J'ai tué Jesse James - I Shot Jesse James, Samuel Fuller (1949)


 Le destin de Bob Ford, membre de la bande de Jesse James, qui abattit ce dernier dans le dos pour obtenir son amnistie et démarrer une nouvelle vie.

Après des débuts en tant qu'écrivain et journaliste, Samuel Fuller met un pied à Hollywood où il tente de se faire une place en tant que scénariste. Ces débuts sont interrompus par son engagement dans 1re division d'infanterie américaine au cours de la Seconde Guerre mondiale, en tant que soldat et reporter de guerre pour une expérience qu'il relatera plus tard dans Au-delà de la gloire (1980). Il végète à son retour, ne parvenant pas à imposer ses scénarios alors qu'il est employé par Warner. Il va néanmoins parvenir à convaincre Robert L. Lippert, petit producteur indépendant, de financer son script de J'ai tué Jesse James en échange d'un salaire dérisoire. Le film va ainsi marquer les débuts d'une impressionnante carrière. 

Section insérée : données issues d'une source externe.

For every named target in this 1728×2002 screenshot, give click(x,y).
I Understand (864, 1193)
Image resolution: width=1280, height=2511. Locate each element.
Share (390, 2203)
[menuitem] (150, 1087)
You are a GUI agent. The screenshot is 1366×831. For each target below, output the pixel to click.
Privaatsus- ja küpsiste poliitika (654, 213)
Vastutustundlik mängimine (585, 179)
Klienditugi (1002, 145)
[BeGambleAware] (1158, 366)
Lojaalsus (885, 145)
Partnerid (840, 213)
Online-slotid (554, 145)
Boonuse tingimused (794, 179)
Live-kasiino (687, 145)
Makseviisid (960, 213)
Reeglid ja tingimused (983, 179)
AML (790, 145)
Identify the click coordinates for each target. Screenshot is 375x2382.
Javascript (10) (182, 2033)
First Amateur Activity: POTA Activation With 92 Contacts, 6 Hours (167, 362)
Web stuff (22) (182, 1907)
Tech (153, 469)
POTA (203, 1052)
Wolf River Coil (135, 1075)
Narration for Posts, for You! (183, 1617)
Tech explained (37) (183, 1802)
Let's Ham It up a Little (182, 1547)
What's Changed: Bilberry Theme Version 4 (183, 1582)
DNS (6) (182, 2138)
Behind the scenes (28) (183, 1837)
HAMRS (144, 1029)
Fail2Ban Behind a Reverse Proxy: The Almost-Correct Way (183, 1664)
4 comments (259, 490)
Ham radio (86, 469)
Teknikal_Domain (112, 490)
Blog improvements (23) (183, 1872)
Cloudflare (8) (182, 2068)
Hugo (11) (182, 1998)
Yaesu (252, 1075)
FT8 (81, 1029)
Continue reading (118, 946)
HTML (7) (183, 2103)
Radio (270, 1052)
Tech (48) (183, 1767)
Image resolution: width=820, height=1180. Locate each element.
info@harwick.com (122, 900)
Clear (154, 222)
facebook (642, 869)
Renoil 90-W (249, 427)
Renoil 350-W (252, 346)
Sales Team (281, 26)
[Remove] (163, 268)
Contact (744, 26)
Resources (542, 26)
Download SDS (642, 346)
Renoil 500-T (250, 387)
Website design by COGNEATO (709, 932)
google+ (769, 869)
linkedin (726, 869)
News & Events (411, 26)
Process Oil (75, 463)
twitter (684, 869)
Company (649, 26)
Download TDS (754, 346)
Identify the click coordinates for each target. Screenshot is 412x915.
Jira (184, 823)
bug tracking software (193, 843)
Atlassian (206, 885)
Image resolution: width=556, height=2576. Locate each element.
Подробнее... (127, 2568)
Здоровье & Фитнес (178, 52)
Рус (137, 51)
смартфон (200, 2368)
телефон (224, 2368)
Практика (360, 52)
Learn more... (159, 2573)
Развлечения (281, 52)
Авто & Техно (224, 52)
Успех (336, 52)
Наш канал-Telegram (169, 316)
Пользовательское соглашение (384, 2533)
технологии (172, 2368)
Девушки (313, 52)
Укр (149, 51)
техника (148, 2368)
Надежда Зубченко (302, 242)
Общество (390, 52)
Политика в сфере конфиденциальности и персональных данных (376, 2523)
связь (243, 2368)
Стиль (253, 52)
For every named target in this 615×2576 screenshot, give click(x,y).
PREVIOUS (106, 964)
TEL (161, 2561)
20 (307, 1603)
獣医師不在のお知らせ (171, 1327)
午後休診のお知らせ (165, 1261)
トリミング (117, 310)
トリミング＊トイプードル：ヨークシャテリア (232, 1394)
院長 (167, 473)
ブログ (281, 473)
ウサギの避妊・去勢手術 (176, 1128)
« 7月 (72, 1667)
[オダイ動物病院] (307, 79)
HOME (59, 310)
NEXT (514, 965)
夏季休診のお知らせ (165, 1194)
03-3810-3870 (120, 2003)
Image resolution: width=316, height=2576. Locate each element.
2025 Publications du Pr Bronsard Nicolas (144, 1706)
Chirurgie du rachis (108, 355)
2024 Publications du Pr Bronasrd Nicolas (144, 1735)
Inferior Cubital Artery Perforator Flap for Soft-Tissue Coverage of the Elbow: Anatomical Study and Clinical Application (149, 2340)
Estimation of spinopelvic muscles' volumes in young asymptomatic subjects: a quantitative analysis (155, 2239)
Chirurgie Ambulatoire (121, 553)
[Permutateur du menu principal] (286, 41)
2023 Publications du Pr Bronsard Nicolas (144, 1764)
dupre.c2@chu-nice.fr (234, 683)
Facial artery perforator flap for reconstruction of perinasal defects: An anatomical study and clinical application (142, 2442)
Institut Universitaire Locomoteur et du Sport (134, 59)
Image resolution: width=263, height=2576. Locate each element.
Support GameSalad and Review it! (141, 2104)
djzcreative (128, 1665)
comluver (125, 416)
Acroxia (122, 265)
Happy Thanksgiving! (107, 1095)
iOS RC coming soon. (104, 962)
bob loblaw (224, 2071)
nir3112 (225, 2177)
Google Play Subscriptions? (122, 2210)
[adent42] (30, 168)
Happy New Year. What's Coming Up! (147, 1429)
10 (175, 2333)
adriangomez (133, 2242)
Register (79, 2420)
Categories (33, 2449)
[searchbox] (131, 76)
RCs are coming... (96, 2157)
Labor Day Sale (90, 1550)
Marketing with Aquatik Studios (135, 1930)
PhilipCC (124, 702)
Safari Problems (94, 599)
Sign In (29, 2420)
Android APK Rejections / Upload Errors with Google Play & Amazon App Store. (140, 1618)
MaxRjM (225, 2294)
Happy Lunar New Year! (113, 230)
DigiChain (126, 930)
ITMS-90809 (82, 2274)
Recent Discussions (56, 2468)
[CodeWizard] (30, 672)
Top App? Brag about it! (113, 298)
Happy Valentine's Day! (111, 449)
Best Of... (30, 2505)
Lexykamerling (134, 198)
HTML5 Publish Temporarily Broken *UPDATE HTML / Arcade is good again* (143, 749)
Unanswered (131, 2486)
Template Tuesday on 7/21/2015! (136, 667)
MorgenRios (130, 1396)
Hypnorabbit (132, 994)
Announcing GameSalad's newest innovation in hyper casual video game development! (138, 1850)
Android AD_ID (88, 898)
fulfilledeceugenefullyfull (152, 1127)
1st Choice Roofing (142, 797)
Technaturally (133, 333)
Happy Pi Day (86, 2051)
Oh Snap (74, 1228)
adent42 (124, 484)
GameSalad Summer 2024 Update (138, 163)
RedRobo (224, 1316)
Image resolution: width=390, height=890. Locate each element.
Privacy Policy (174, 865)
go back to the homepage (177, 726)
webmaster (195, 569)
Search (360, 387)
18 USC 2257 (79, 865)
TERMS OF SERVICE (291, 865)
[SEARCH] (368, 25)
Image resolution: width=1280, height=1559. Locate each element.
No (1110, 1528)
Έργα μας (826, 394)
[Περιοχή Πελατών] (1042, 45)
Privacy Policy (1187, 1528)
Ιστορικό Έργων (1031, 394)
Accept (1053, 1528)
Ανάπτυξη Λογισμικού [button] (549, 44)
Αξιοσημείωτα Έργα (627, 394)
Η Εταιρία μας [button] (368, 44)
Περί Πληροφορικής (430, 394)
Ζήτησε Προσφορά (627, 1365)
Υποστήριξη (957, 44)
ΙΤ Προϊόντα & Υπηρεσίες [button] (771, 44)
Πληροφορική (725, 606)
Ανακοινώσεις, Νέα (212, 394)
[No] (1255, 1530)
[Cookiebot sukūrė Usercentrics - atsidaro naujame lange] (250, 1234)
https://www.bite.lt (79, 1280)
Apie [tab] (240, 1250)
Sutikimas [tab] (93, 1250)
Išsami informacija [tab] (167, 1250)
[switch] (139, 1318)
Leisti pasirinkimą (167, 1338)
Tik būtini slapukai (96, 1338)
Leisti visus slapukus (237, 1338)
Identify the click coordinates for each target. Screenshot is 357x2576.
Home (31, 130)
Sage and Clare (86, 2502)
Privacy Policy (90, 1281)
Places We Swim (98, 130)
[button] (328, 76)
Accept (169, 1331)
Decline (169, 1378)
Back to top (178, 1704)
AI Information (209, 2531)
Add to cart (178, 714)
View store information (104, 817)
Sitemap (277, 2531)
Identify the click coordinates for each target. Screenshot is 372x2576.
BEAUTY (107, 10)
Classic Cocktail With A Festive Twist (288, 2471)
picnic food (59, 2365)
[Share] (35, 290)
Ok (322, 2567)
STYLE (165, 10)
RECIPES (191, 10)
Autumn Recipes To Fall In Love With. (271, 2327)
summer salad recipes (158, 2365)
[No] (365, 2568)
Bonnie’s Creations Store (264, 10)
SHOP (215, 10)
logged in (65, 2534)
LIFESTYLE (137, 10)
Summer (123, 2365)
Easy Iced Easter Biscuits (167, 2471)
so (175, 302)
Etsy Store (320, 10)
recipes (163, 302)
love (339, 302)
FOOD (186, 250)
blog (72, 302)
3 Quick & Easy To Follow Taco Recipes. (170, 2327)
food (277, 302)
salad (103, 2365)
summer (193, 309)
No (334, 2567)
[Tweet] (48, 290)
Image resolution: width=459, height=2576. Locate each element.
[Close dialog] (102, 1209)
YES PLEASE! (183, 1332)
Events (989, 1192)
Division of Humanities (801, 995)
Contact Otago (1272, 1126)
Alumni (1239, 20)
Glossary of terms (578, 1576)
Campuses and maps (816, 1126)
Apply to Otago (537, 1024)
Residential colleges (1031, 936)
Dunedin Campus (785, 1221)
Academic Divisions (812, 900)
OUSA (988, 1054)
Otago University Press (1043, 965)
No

La figure de Jesse James avait connu une récente transposition cinématographique avec le diptyque Le Brigand bien-aimé de Henry King (1939) et sa suite Le Retour de Frank James de Fritz Lang (1940). Ces œuvres, romanesque et spectaculaire à souhait pour le King, plus rugueuse avec le Lang, étaient des odyssées pleines de bruit et de fureur avant tout centrées sur la fratrie des James. J'ai tué Jesse James fait le choix d'un film plus introspectif et, si l'ombre de Jesse James plane au-dessus du récit, celui-ci se concentre avant tout sur l'après et le destin du traitre Robert Ford. Bien plus tard une œuvre comme L'Assassinat de Jesse James par le lâche Robert Ford de Andrew Dominik (2006) creusera aussi ce sillon en plaçant à égale importance le hors-la-loi et son meurtrier en dépeignant leur relation complexe.

Ici Samuel Fuller nous dépeint un Jesse James et ses acolytes comme en fin de parcours, lassés par des années de périls et de cavales. La scène d'ouverture nous montre un hold-up qui tourne mal, sans butin et avec blessures pour Robert Ford (John Ireland), forcé de se réfugier chez Jesse James et sa famille. Nous découvrons un James (Reed Hadley) usé, mais incapable de se ranger et sortir de sa routine criminelle malgré les reproches de son épouse. Fidèle protégé de Jesse James, Robert Ford voit cependant une porte de sortie avec la possibilité d'amnistie en livrant son mentor. Samuel Fuller interprète cependant le motif de cette funeste trahison comme motivée par l'amour, Ford espérant enfin pouvoir épouser Cynthy (Barbara Britton), belle actrice lasse de l'attendre. L'assassinat est filmé dans un mélange d'urgence, de tension et d'une vraie volonté de figée l'image connue et légendaire de Jesse James confiant et tournant le dos à Robert Ford qui va l'abattre froidement. 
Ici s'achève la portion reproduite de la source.